Roll multiple debts into a single, lower monthly payment — when it works, why it sometimes doesn't, and how to compare secured vs unsecured options.

Last updated: April 2026

Key takeaways
  • ✔ Replaces multiple debts with one new loan and one monthly payment
  • ✔ Often lowers your monthly outgoings — but not always your total interest
  • ✔ Unsecured loans up to £25,000; secured loans up to £500,000+ for homeowners
  • ✔ Secured consolidation puts your home at risk — that's the trade-off
  • ✔ Only works long-term if you stop new borrowing on the cleared accounts

What is a debt consolidation loan?

A debt consolidation loan is a single new loan used to repay several existing debts — credit cards, store cards, overdrafts, personal loans, car finance — leaving you with one monthly payment instead of several.

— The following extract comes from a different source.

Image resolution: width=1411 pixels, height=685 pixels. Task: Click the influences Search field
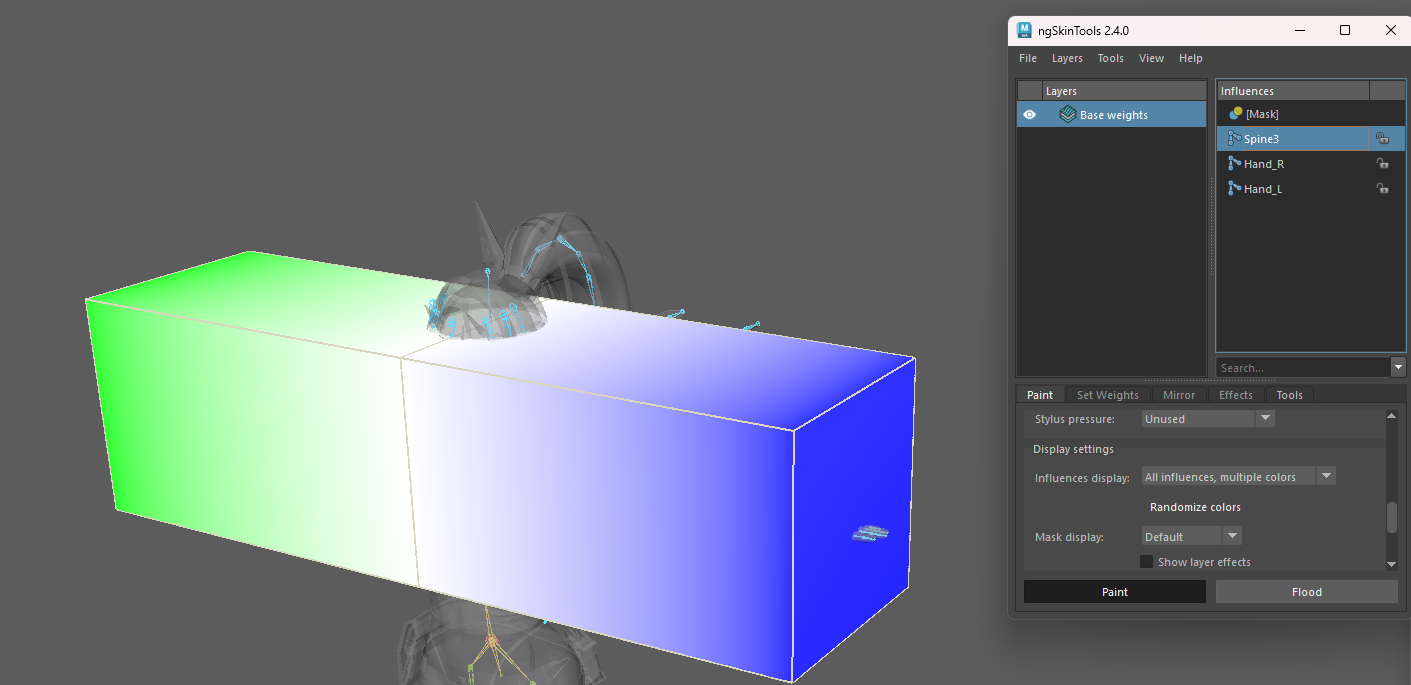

The appeal is twofold: (1) lower monthly outgoings if the new loan rate or term is friendlier, and (2) administrative simplicity — one direct debit to manage instead of five.

The risk is that consolidation treats the symptom, not the cause. If you clear £8,000 of credit-card debt with a new loan, then run the cards back up over the next year, you now have £8,000 of new card debt plus the loan.

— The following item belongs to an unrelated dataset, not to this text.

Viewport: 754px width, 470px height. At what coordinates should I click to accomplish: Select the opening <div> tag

Secured vs unsecured consolidation

UnsecuredSecured
Loan size£1,000 – £25,000£10,000 – £500,000+
Term1 – 7 years3 – 30 years
Typical APR (good credit)6.9 – 14.9%5.3 – 8.5%
Available with bad creditLimited (high rates)Yes — specialist lenders
Asset at riskNoneYour home
Decision speedHours – 48 hrs2 – 6 weeks

For a clear breakdown of both, see our guide: Secured vs unsecured loans.

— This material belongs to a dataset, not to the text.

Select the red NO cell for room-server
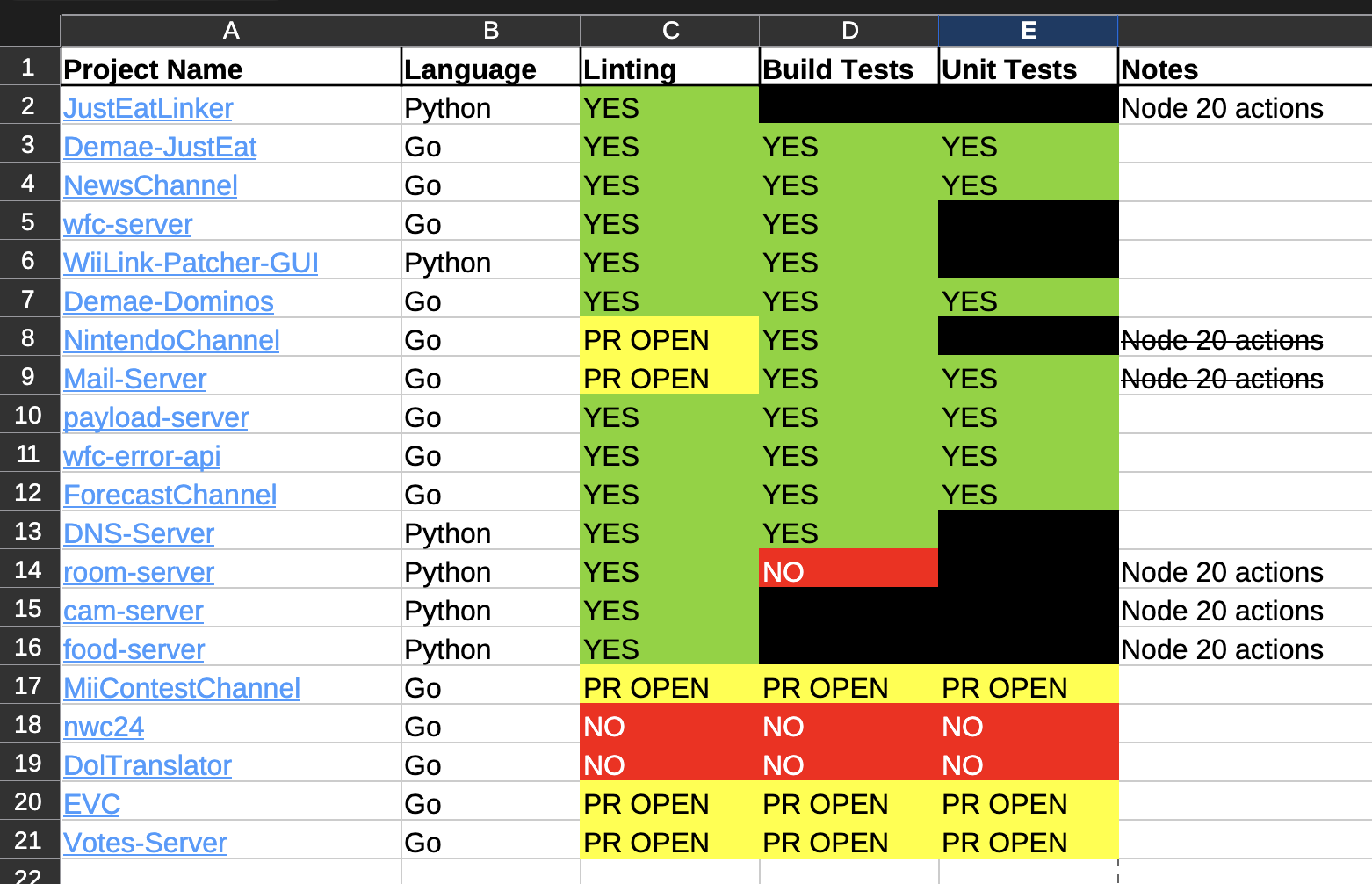 coord(849,569)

Worked example: monthly vs total cost

Imagine £15,000 of credit-card debt at 22% APR, currently costing £450/month if you're paying it down over 4 years (£21,600 total).

OptionTermMonthlyTotal cost
Stay on cards (22%)4 yrs£450£21,600
Unsecured loan @ 9.9%5 yrs£318£19,080
Secured loan @ 7.5%10 yrs£178£21,360

The secured option has the lowest monthly cost but a similar total to staying on the cards — because the term is much longer. The unsecured option saves you £132/month and £2,520 in total interest. Always compare both monthly affordability and total cost.

When consolidation is the right move

  • You can secure a meaningfully lower rate than your weighted-average current rate
  • The new loan is genuinely affordable on a stress-tested basis
  • You commit to closing or freezing the cleared cards
  • You have a plan for what changed (budget, income, expenses) so you don't end up here again

When to look at alternatives

If you're struggling to make minimum payments, a consolidation loan may not be the right tool. Free debt advice from StepChange, National Debtline or Citizens Advice can walk you through Debt Management Plans, IVAs and other solutions you won't be charged for.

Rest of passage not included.